- The records
---------------
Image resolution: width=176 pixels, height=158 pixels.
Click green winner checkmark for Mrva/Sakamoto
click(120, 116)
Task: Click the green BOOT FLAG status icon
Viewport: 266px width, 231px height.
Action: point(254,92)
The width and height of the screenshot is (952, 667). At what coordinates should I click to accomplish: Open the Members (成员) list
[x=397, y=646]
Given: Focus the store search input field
---------------
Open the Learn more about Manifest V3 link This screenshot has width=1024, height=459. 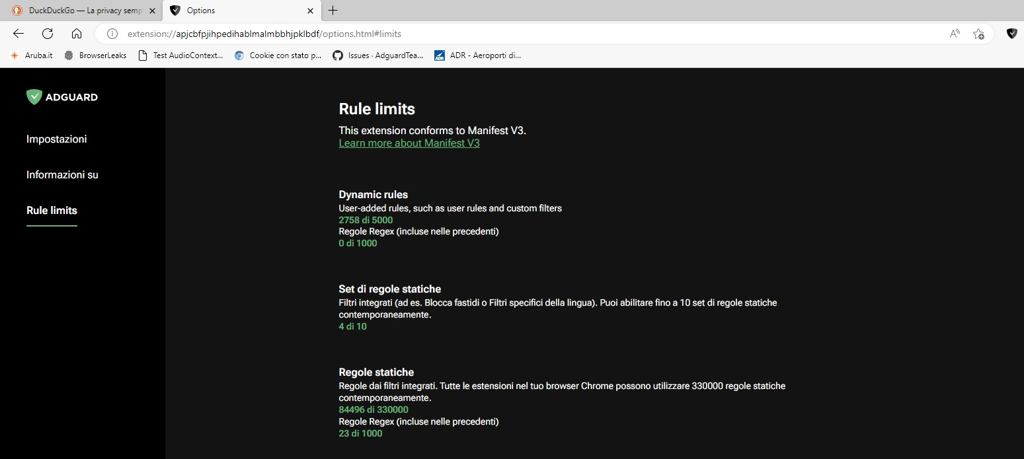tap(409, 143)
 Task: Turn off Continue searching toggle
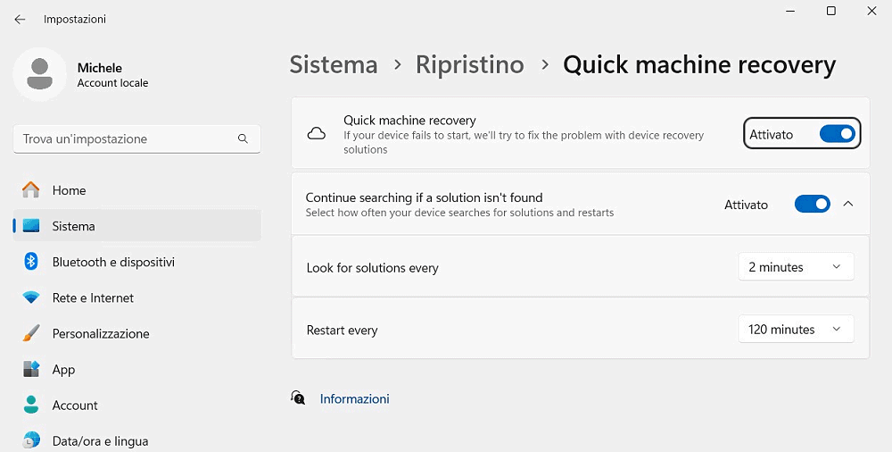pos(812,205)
---------------
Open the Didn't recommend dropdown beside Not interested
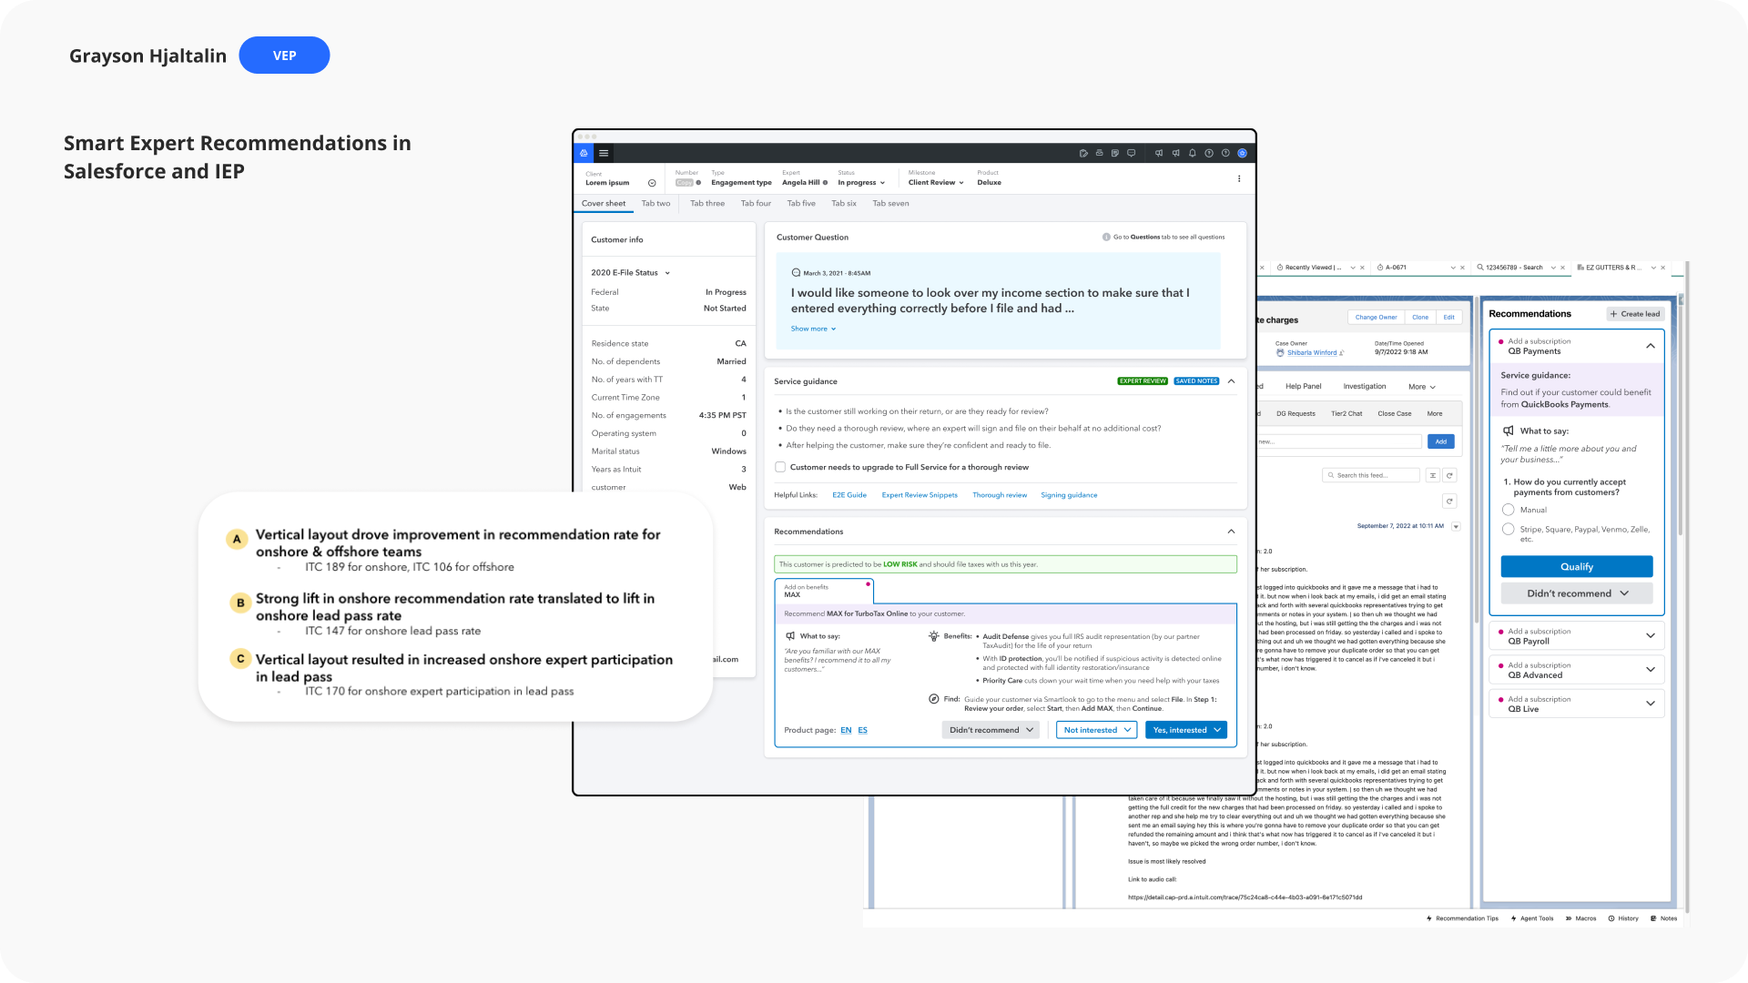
---------------
- Short task
Reproduce every line of the items word for word, from the line containing "Image resolution: width=176" down to the line containing "Given: Focus the store search input field", including both of those lines.

- Correct answer
Image resolution: width=176 pixels, height=158 pixels.
Click green winner checkmark for Mrva/Sakamoto
click(120, 116)
Task: Click the green BOOT FLAG status icon
Viewport: 266px width, 231px height.
Action: point(254,92)
The width and height of the screenshot is (952, 667). At what coordinates should I click to accomplish: Open the Members (成员) list
[x=397, y=646]
Given: Focus the store search input field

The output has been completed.